* **What the exercise asks**: Reproduce the entries. Match every word.

* **Given data**:
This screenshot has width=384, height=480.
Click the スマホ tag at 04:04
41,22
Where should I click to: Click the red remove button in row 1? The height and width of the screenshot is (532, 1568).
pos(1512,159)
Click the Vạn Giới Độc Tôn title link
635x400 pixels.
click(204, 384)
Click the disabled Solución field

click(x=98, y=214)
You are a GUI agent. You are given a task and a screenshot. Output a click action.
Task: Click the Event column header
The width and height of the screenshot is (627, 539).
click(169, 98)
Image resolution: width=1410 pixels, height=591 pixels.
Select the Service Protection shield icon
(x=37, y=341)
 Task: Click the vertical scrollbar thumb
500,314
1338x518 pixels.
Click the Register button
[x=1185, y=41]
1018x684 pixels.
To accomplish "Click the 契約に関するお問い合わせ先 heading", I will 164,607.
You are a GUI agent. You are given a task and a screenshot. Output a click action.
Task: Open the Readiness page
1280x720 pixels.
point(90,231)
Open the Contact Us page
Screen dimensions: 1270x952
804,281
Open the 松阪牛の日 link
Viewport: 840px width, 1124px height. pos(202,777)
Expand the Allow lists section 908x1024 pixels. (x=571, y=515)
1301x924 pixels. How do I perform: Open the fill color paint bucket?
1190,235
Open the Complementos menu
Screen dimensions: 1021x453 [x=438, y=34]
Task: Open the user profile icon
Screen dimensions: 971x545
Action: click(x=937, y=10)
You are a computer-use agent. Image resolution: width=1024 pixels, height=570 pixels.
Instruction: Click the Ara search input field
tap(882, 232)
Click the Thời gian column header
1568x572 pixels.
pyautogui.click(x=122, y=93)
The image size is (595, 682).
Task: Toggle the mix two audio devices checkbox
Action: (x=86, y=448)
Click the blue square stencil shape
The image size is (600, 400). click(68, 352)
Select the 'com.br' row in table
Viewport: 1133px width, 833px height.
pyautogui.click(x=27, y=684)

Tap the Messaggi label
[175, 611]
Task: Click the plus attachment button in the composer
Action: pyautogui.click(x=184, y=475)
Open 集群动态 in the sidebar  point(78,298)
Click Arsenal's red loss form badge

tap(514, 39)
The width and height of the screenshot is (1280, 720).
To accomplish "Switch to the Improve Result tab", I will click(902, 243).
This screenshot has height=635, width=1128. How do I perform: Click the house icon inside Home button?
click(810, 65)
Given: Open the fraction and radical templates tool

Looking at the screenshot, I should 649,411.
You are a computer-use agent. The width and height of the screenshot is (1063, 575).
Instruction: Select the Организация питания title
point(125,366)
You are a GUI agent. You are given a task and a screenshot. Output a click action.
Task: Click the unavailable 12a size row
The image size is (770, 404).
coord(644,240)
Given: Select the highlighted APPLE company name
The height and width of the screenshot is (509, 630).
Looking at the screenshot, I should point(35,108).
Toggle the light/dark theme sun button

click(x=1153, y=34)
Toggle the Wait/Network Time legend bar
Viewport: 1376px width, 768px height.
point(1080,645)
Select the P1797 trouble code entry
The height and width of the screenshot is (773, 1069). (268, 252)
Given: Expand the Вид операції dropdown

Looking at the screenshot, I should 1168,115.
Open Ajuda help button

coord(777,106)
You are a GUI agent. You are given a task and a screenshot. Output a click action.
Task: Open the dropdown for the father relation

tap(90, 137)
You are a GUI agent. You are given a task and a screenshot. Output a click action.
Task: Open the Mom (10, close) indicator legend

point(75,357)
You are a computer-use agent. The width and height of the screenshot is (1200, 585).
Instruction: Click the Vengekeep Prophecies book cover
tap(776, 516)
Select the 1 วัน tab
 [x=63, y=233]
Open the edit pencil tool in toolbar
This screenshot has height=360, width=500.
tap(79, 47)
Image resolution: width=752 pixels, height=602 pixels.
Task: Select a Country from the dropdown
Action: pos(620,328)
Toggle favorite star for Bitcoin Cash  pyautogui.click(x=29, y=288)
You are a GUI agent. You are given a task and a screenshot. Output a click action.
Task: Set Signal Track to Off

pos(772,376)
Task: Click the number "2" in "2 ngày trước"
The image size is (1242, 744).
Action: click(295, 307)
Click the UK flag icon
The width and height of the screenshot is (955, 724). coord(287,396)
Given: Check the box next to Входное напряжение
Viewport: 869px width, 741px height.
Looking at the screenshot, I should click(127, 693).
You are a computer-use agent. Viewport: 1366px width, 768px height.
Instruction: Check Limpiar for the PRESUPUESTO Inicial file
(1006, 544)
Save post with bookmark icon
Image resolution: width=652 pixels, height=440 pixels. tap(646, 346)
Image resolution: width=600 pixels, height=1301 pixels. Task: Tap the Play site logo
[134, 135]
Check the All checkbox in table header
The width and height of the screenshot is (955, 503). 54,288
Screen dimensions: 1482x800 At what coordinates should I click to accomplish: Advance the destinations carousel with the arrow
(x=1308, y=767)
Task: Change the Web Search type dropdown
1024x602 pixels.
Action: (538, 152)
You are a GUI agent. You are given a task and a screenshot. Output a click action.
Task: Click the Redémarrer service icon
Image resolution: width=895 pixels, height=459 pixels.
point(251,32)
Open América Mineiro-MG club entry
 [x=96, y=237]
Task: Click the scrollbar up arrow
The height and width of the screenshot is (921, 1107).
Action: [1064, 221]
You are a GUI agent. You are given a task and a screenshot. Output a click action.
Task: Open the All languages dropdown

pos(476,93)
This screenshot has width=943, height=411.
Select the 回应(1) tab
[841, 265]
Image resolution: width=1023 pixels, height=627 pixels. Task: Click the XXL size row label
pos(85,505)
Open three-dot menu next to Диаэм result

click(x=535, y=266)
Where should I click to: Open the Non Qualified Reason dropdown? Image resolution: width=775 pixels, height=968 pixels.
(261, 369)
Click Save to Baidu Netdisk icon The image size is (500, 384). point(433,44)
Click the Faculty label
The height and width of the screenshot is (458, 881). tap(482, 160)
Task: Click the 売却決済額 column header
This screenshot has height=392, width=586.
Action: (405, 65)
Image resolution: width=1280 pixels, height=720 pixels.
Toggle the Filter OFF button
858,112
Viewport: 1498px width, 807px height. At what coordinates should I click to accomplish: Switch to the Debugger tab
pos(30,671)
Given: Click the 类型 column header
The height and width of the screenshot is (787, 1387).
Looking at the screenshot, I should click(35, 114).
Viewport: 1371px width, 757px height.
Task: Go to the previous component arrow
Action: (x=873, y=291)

* **Worked solution**:
This screenshot has width=384, height=480.
Click the スマホ tag at 04:04
41,22
Where should I click to: Click the red remove button in row 1? The height and width of the screenshot is (532, 1568).
pos(1512,159)
Click the Vạn Giới Độc Tôn title link
635x400 pixels.
click(204, 384)
Click the disabled Solución field

click(x=98, y=214)
You are a GUI agent. You are given a task and a screenshot. Output a click action.
Task: Click the Event column header
The width and height of the screenshot is (627, 539).
click(169, 98)
Image resolution: width=1410 pixels, height=591 pixels.
Select the Service Protection shield icon
(x=37, y=341)
 Task: Click the vertical scrollbar thumb
500,314
1338x518 pixels.
Click the Register button
[x=1185, y=41]
1018x684 pixels.
To accomplish "Click the 契約に関するお問い合わせ先 heading", I will 164,607.
You are a GUI agent. You are given a task and a screenshot. Output a click action.
Task: Open the Readiness page
1280x720 pixels.
point(90,231)
Open the Contact Us page
Screen dimensions: 1270x952
804,281
Open the 松阪牛の日 link
Viewport: 840px width, 1124px height. pos(202,777)
Expand the Allow lists section 908x1024 pixels. (x=571, y=515)
1301x924 pixels. How do I perform: Open the fill color paint bucket?
1190,235
Open the Complementos menu
Screen dimensions: 1021x453 [x=438, y=34]
Task: Open the user profile icon
Screen dimensions: 971x545
Action: click(x=937, y=10)
You are a computer-use agent. Image resolution: width=1024 pixels, height=570 pixels.
Instruction: Click the Ara search input field
tap(882, 232)
Click the Thời gian column header
1568x572 pixels.
pyautogui.click(x=122, y=93)
The image size is (595, 682).
Task: Toggle the mix two audio devices checkbox
Action: (x=86, y=448)
Click the blue square stencil shape
The image size is (600, 400). click(68, 352)
Select the 'com.br' row in table
Viewport: 1133px width, 833px height.
pyautogui.click(x=27, y=684)

Tap the Messaggi label
[175, 611]
Task: Click the plus attachment button in the composer
Action: pyautogui.click(x=184, y=475)
Open 集群动态 in the sidebar  point(78,298)
Click Arsenal's red loss form badge

tap(514, 39)
The width and height of the screenshot is (1280, 720).
To accomplish "Switch to the Improve Result tab", I will click(902, 243).
This screenshot has height=635, width=1128. How do I perform: Click the house icon inside Home button?
click(810, 65)
Given: Open the fraction and radical templates tool

Looking at the screenshot, I should 649,411.
You are a computer-use agent. The width and height of the screenshot is (1063, 575).
Instruction: Select the Организация питания title
point(125,366)
You are a GUI agent. You are given a task and a screenshot. Output a click action.
Task: Click the unavailable 12a size row
The image size is (770, 404).
coord(644,240)
Given: Select the highlighted APPLE company name
The height and width of the screenshot is (509, 630).
Looking at the screenshot, I should point(35,108).
Toggle the light/dark theme sun button

click(x=1153, y=34)
Toggle the Wait/Network Time legend bar
Viewport: 1376px width, 768px height.
point(1080,645)
Select the P1797 trouble code entry
The height and width of the screenshot is (773, 1069). (268, 252)
Given: Expand the Вид операції dropdown

Looking at the screenshot, I should 1168,115.
Open Ajuda help button

coord(777,106)
You are a GUI agent. You are given a task and a screenshot. Output a click action.
Task: Open the dropdown for the father relation

tap(90, 137)
You are a GUI agent. You are given a task and a screenshot. Output a click action.
Task: Open the Mom (10, close) indicator legend

point(75,357)
You are a computer-use agent. The width and height of the screenshot is (1200, 585).
Instruction: Click the Vengekeep Prophecies book cover
tap(776, 516)
Select the 1 วัน tab
 [x=63, y=233]
Open the edit pencil tool in toolbar
This screenshot has height=360, width=500.
tap(79, 47)
Image resolution: width=752 pixels, height=602 pixels.
Task: Select a Country from the dropdown
Action: pos(620,328)
Toggle favorite star for Bitcoin Cash  pyautogui.click(x=29, y=288)
You are a GUI agent. You are given a task and a screenshot. Output a click action.
Task: Set Signal Track to Off

pos(772,376)
Task: Click the number "2" in "2 ngày trước"
The image size is (1242, 744).
Action: click(295, 307)
Click the UK flag icon
The width and height of the screenshot is (955, 724). coord(287,396)
Given: Check the box next to Входное напряжение
Viewport: 869px width, 741px height.
Looking at the screenshot, I should click(127, 693).
You are a computer-use agent. Viewport: 1366px width, 768px height.
Instruction: Check Limpiar for the PRESUPUESTO Inicial file
(1006, 544)
Save post with bookmark icon
Image resolution: width=652 pixels, height=440 pixels. tap(646, 346)
Image resolution: width=600 pixels, height=1301 pixels. Task: Tap the Play site logo
[134, 135]
Check the All checkbox in table header
The width and height of the screenshot is (955, 503). 54,288
Screen dimensions: 1482x800 At what coordinates should I click to accomplish: Advance the destinations carousel with the arrow
(x=1308, y=767)
Task: Change the Web Search type dropdown
1024x602 pixels.
Action: (538, 152)
You are a GUI agent. You are given a task and a screenshot. Output a click action.
Task: Click the Redémarrer service icon
Image resolution: width=895 pixels, height=459 pixels.
point(251,32)
Open América Mineiro-MG club entry
 [x=96, y=237]
Task: Click the scrollbar up arrow
The height and width of the screenshot is (921, 1107).
Action: [1064, 221]
You are a GUI agent. You are given a task and a screenshot. Output a click action.
Task: Open the All languages dropdown

pos(476,93)
This screenshot has width=943, height=411.
Select the 回应(1) tab
[841, 265]
Image resolution: width=1023 pixels, height=627 pixels. Task: Click the XXL size row label
pos(85,505)
Open three-dot menu next to Диаэм result

click(x=535, y=266)
Where should I click to: Open the Non Qualified Reason dropdown? Image resolution: width=775 pixels, height=968 pixels.
(261, 369)
Click Save to Baidu Netdisk icon The image size is (500, 384). point(433,44)
Click the Faculty label
The height and width of the screenshot is (458, 881). tap(482, 160)
Task: Click the 売却決済額 column header
This screenshot has height=392, width=586.
Action: (405, 65)
Image resolution: width=1280 pixels, height=720 pixels.
Toggle the Filter OFF button
858,112
Viewport: 1498px width, 807px height. At what coordinates should I click to accomplish: Switch to the Debugger tab
pos(30,671)
Given: Click the 类型 column header
The height and width of the screenshot is (787, 1387).
Looking at the screenshot, I should click(35, 114).
Viewport: 1371px width, 757px height.
Task: Go to the previous component arrow
Action: (x=873, y=291)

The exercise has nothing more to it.